• Duke University will receive $7.2 million over the next five years from the US National Science Foundation for computational geometry for structural biology and bioinformatics.
The project will address the problems researchers face when they attempt to apply geometry to biology.
“Life at its most detailed level depends on the geometric shape of molecules. Nevertheless, geometric methods are relatively uncommon in computational biology, primarily because of difficult and unsolved issues in applying geometric computing to biology,” the award abstract said.
Under the guidance of investigators Herbert Edelsbrunner, Jack Snoeyink, Homme Hellinga, Pankaj Agarwal, and Leonidas Guibas, the project will study geometric representations and develop novel geometric methods that could help shed light on the relationship between form and function as it relates to protein structure and folding.
These methods will be incorporated into software structural biologists will be able to use and integrate with their current tools.
• The US National Science Foundation has awarded the University of California, Riverside a $490,000, three-year grant to support a collaborative project in which two computer scientists and a plant geneticist plan to develop new methods, algorithms, and software for bioinformatics.

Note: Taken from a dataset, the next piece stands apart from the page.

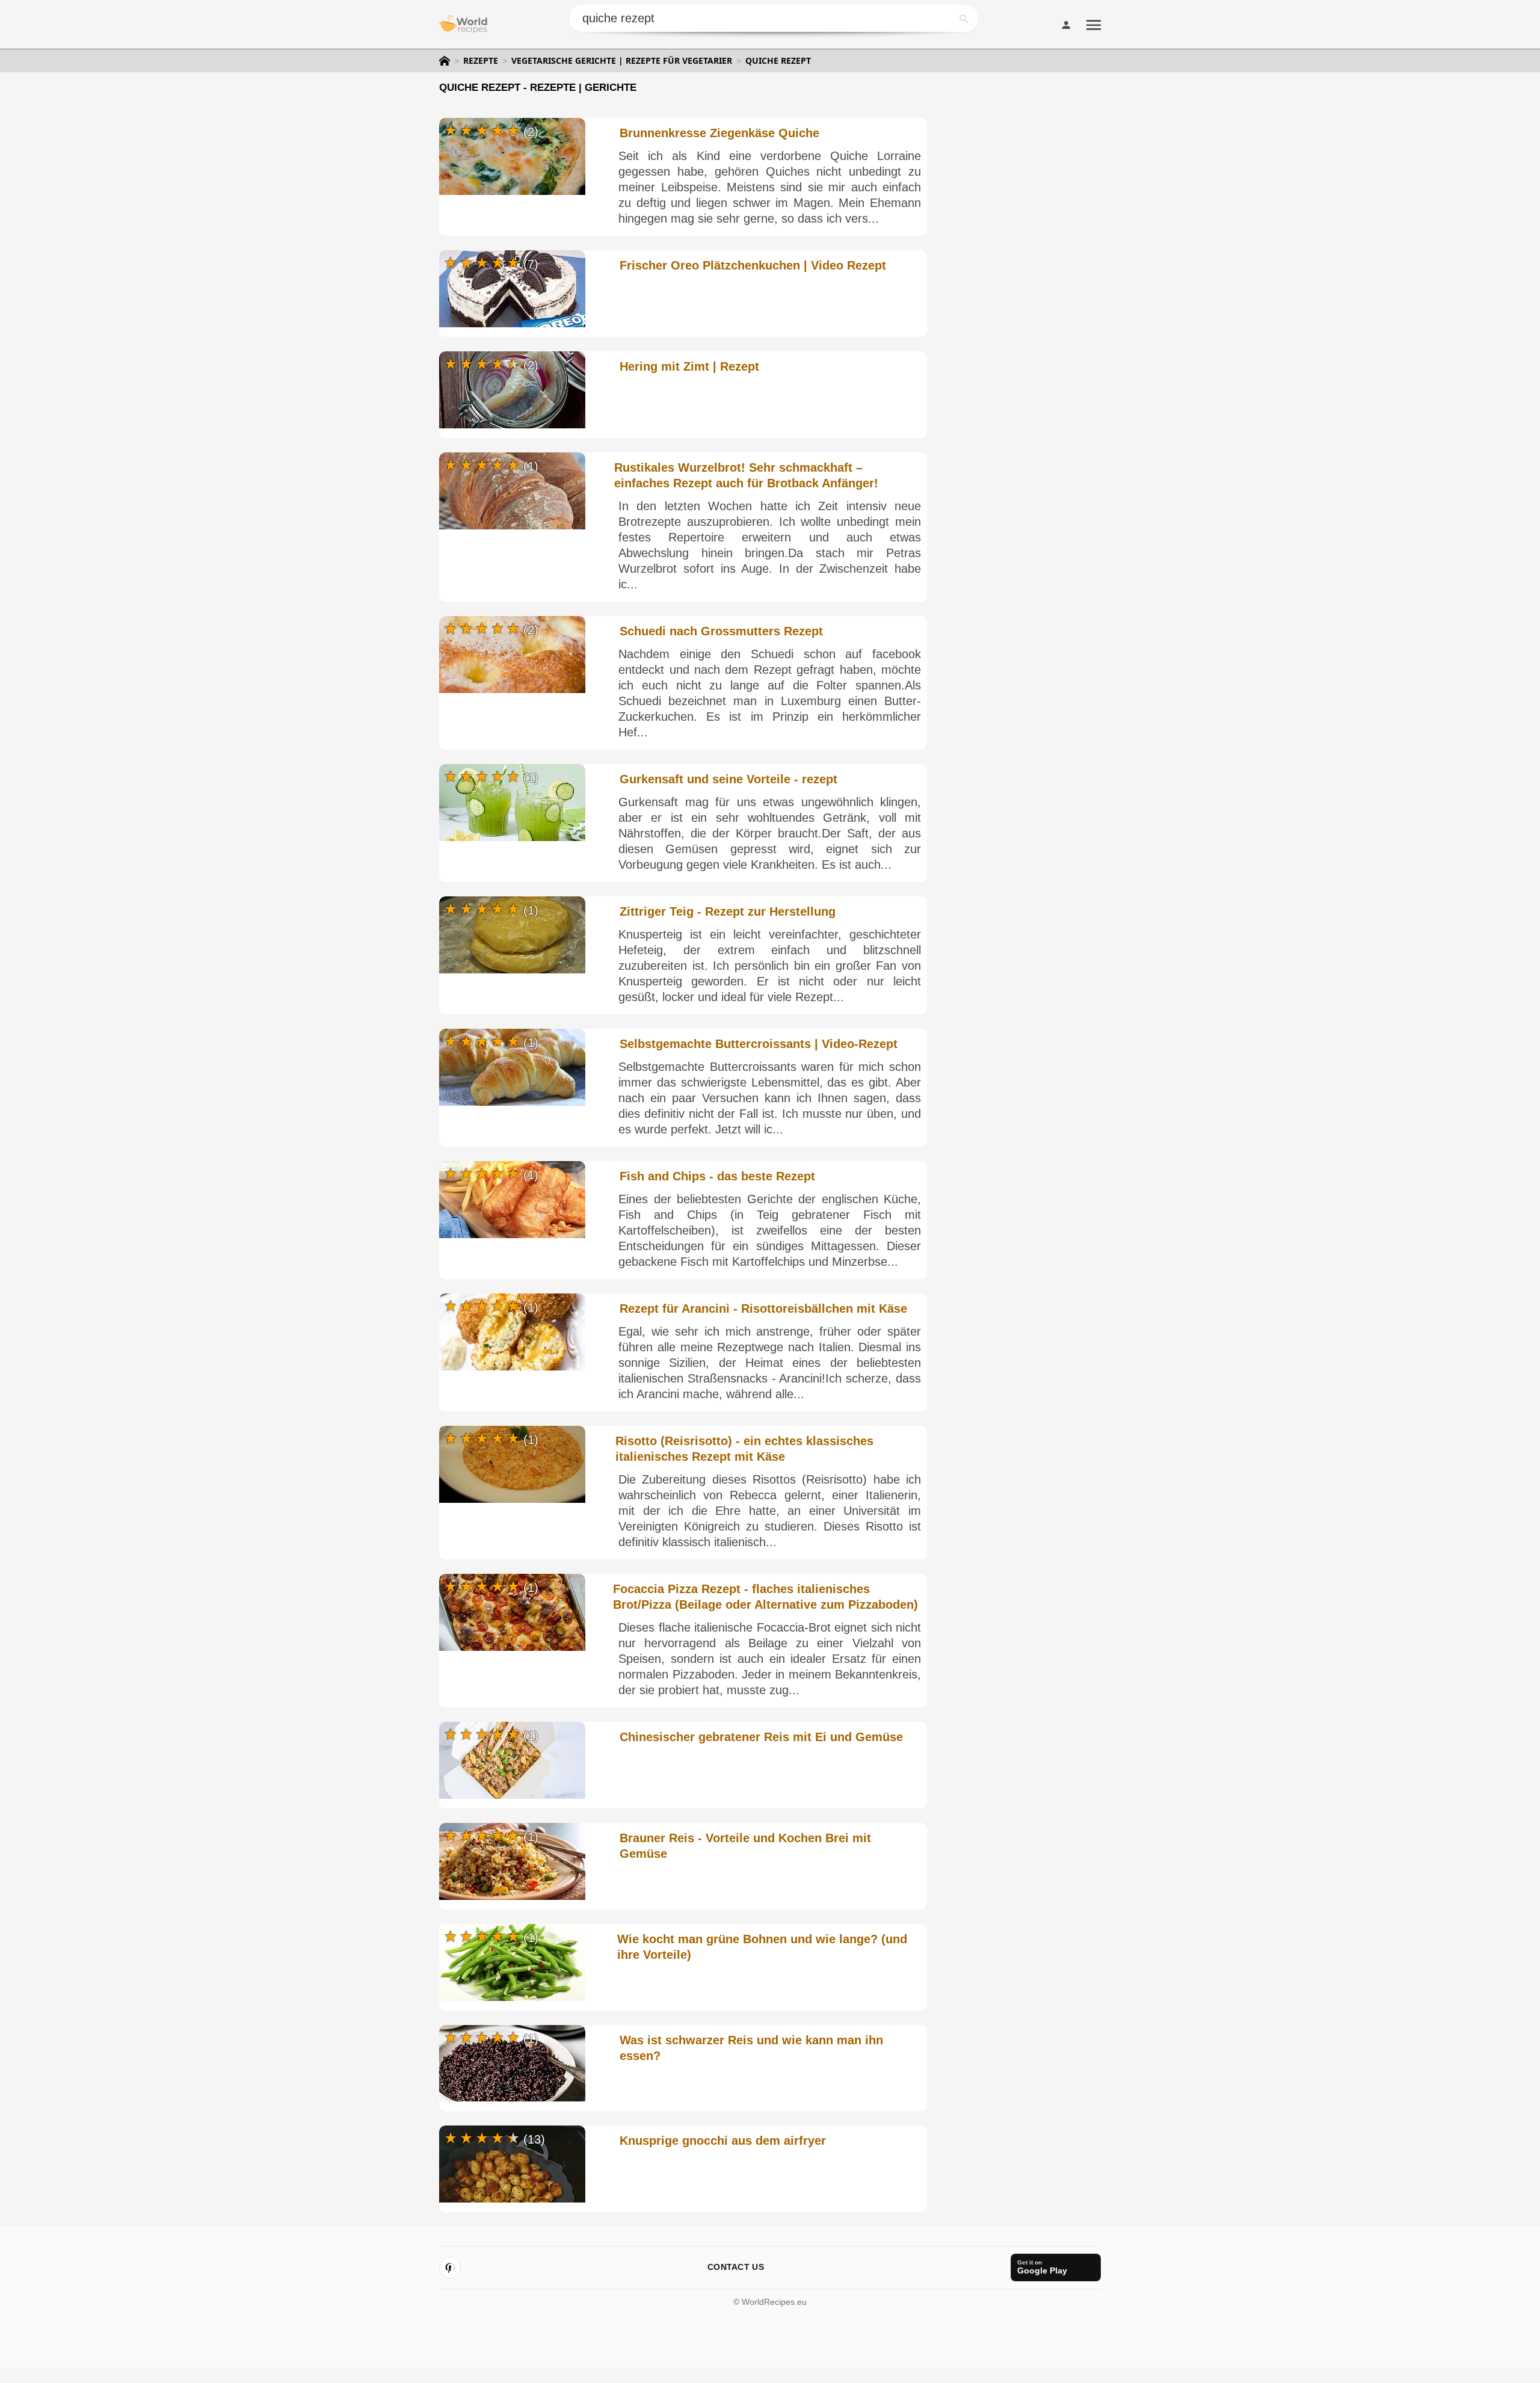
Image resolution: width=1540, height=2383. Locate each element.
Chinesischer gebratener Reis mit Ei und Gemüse (761, 1736)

The three-year grant will support research into computational paradigms such as quartet methods, interactive systems, and approximation algorithms as applied to the evolutionary analysis of gene sequences, gene duplication, and horizontal transfer events in the genomes of chloroplasts.
Tao Jiang is the principal investigator on the project and Michael Clegg is serving as the co-principal investigator.
•Researchers from Stanford University and Hebrew University in Jerusalem, Israel were awarded a $494,000 grant to develop new technology for analyzing biological data.
Assistant professors Daphne Koller and Peter Small of Stanford University and professor Nir Friedman of Hebrew University will team up to develop languages for statistical modeling of biological processes, techniques for learning the models from data, and algorithms for reasoning using the resulting models.